Notorious (1946)


notorious
 Grant, Bergman, Konstantin and Rains

'Notorious', made in 1946, is a masterpiece of a romantic thriller, directed and produced by Alfred Hitchcock, and starring Cary Grant, Ingrid Bergman and Claude Rains. Claude Rains was nominated for an Academy Award for Best Supporting Actor, and Ben Hecht was nominated for an Academy Award for Writing Original Screenplay. In 2006, the film was selected for preservation in the United States National Film Registry by the Library of Congress as being "culturally, historically, or aesthetically significant".

Though producer David O. Selznick renited the winning team of director Alfred Hitchcock, star Ingrid Bergman, and writer Ben Hecht from Hitchcock's psychoanalytical drama 'Spellbound' in 1945, and oversaw (with his customary blizzard of memos) the development of this classy, romantic spy story, he eventually sold the whole package to RKO and let Hitchcock produce it himself. Even David Thomson, Selznick's biographer, admits that the film is as good as it is because Selznick wasn't there to ruin it.
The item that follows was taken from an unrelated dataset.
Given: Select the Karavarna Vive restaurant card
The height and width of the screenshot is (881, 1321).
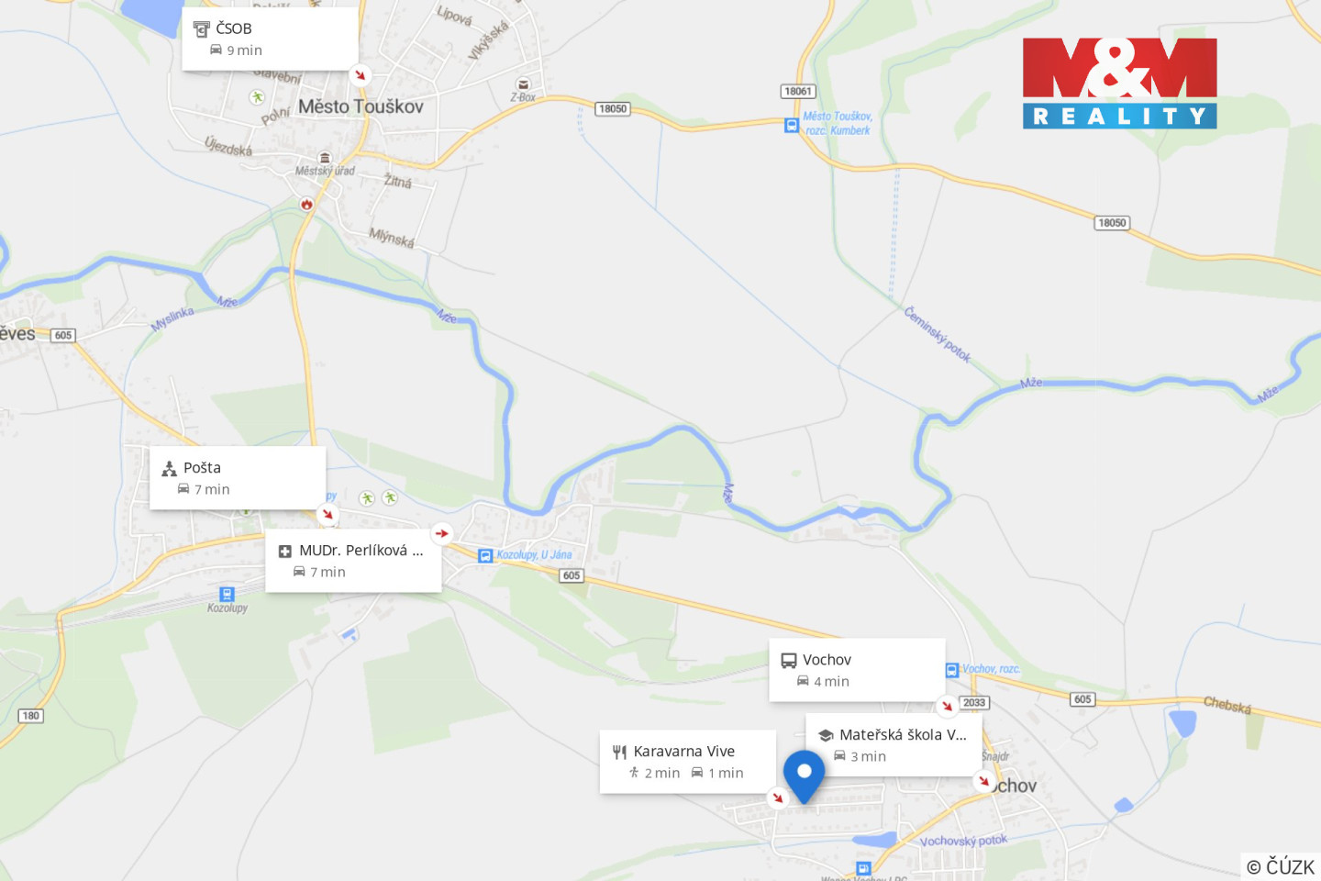Looking at the screenshot, I should tap(688, 762).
Toward the end of World War II, suave spymaster T.R.Devlin (Cary Grant) recruits loose-living Alicia Huberman (Bergman), the American estranged daughter of a convicted Nazi spy, to infiltrate a group of Nazi exiles in Rio de Janeiro. Having fallen for the man who has rescued her from her aimless, wasteful lifestyle, revolving round drink and men, Alicia is agonized when she feels Devlin is pimping her for the cause, and she is driven to take her mission to extremes by marrying the almost-fatherly fascist Alexander Sebastian (Claude Rains), the better to spy on him. Inside Sebastian's chilly, luxurious mansion, Alicia earns the hatred of the true power among the evil exiles, Sebastian's smothering monster mother (Madame Konstantin), who supervises the sloaw poisoning of Alicia. At a party, with a classic suspense mechanism in the dwindling supply of champagne that will eventually lead to a servant venturing into the wine cellar where the angelic Alicia and the devilish Devlin are snooping, Hitchcock produces his most elegant and yet topical detail: wine bottled full of uranium being used to create a Nazi A-bomb. the payoff is an agonizing moment of discovery when Sebastian is duped into believing that his wife is only unfaithful as opposed to a spy.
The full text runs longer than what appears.